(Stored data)
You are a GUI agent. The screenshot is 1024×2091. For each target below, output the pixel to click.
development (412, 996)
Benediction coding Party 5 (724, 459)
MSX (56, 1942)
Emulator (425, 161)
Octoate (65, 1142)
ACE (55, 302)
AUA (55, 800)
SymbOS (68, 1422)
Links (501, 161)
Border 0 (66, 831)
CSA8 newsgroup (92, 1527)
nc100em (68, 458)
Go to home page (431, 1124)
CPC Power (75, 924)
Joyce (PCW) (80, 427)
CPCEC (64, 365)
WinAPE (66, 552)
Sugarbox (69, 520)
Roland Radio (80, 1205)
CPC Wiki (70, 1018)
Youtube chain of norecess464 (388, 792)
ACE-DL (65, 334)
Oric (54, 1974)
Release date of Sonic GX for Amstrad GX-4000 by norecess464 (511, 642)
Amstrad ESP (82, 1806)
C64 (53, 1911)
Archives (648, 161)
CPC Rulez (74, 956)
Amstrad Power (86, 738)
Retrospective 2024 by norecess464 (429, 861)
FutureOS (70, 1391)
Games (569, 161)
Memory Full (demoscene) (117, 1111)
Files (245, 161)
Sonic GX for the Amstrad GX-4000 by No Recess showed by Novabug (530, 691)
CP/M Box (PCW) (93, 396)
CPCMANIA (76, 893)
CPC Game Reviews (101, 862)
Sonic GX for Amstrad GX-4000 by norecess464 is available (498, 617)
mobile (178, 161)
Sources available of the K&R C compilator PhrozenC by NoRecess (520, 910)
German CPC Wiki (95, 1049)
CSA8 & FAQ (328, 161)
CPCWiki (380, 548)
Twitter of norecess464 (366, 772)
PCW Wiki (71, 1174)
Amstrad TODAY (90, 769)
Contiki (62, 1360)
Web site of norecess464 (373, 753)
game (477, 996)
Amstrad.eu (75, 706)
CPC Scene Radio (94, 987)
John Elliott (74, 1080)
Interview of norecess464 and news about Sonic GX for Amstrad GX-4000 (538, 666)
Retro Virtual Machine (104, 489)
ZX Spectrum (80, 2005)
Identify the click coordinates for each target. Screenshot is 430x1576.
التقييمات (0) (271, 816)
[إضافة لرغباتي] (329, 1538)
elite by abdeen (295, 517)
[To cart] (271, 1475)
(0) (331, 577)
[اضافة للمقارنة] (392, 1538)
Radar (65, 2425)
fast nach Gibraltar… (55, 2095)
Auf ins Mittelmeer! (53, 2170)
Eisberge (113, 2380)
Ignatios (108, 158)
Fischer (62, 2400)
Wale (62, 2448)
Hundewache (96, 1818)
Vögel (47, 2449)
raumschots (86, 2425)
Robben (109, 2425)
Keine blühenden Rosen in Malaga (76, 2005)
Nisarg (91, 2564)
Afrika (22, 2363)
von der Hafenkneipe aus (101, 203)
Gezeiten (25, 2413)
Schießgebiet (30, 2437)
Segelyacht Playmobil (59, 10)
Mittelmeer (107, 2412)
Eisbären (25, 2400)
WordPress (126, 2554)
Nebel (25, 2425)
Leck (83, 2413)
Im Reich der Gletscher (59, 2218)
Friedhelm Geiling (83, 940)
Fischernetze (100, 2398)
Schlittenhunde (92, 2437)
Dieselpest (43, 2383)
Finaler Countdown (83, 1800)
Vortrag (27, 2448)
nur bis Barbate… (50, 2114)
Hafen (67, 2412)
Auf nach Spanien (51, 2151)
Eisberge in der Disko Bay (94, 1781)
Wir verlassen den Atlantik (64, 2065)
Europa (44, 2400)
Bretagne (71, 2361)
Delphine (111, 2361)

### Instructions to follow
Type out each entry above again, exactly.

### Answer space
You are a GUI agent. The screenshot is 1024×2091. For each target below, output the pixel to click.
development (412, 996)
Benediction coding Party 5 (724, 459)
MSX (56, 1942)
Emulator (425, 161)
Octoate (65, 1142)
ACE (55, 302)
AUA (55, 800)
SymbOS (68, 1422)
Links (501, 161)
Border 0 (66, 831)
CSA8 newsgroup (92, 1527)
nc100em (68, 458)
Go to home page (431, 1124)
CPC Power (75, 924)
Joyce (PCW) (80, 427)
CPCEC (64, 365)
WinAPE (66, 552)
Sugarbox (69, 520)
Roland Radio (80, 1205)
CPC Wiki (70, 1018)
Youtube chain of norecess464 (388, 792)
ACE-DL (65, 334)
Oric (54, 1974)
Release date of Sonic GX for Amstrad GX-4000 by norecess464 (511, 642)
Amstrad ESP (82, 1806)
C64 (53, 1911)
Archives (648, 161)
CPC Rulez (74, 956)
Amstrad Power (86, 738)
Retrospective 2024 by norecess464 (429, 861)
FutureOS (70, 1391)
Games (569, 161)
Memory Full (demoscene) (117, 1111)
Files (245, 161)
Sonic GX for the Amstrad GX-4000 by No Recess showed by Novabug (530, 691)
CP/M Box (PCW) (93, 396)
CPCMANIA (76, 893)
CPC Game Reviews (101, 862)
Sonic GX for Amstrad GX-4000 by norecess464 is available (498, 617)
mobile (178, 161)
Sources available of the K&R C compilator PhrozenC by NoRecess (520, 910)
German CPC Wiki (95, 1049)
CSA8 & FAQ (328, 161)
CPCWiki (380, 548)
Twitter of norecess464 (366, 772)
PCW Wiki (71, 1174)
Amstrad TODAY (90, 769)
Contiki (62, 1360)
Web site of norecess464 (373, 753)
game (477, 996)
Amstrad.eu (75, 706)
CPC Scene Radio (94, 987)
John Elliott (74, 1080)
Interview of norecess464 and news about Sonic GX for Amstrad GX-4000 (538, 666)
Retro Virtual Machine (104, 489)
ZX Spectrum (80, 2005)
Identify the click coordinates for each target. Screenshot is 430x1576.
التقييمات (0) (271, 816)
[إضافة لرغباتي] (329, 1538)
elite by abdeen (295, 517)
[To cart] (271, 1475)
(0) (331, 577)
[اضافة للمقارنة] (392, 1538)
Radar (65, 2425)
fast nach Gibraltar… (55, 2095)
Auf ins Mittelmeer! (53, 2170)
Eisberge (113, 2380)
Ignatios (108, 158)
Fischer (62, 2400)
Wale (62, 2448)
Hundewache (96, 1818)
Vögel (47, 2449)
raumschots (86, 2425)
Robben (109, 2425)
Keine blühenden Rosen in Malaga (76, 2005)
Nisarg (91, 2564)
Afrika (22, 2363)
von der Hafenkneipe aus (101, 203)
Gezeiten (25, 2413)
Schießgebiet (30, 2437)
Segelyacht Playmobil (59, 10)
Mittelmeer (107, 2412)
Eisbären (25, 2400)
WordPress (126, 2554)
Nebel (25, 2425)
Leck (83, 2413)
Im Reich der Gletscher (59, 2218)
Friedhelm Geiling (83, 940)
Fischernetze (100, 2398)
Schlittenhunde (92, 2437)
Dieselpest (43, 2383)
Finaler Countdown (83, 1800)
Vortrag (27, 2448)
nur bis Barbate… (50, 2114)
Hafen (67, 2412)
Auf nach Spanien (51, 2151)
Eisberge in der Disko Bay (94, 1781)
Wir verlassen den Atlantik (64, 2065)
Europa (44, 2400)
Bretagne (71, 2361)
Delphine (111, 2361)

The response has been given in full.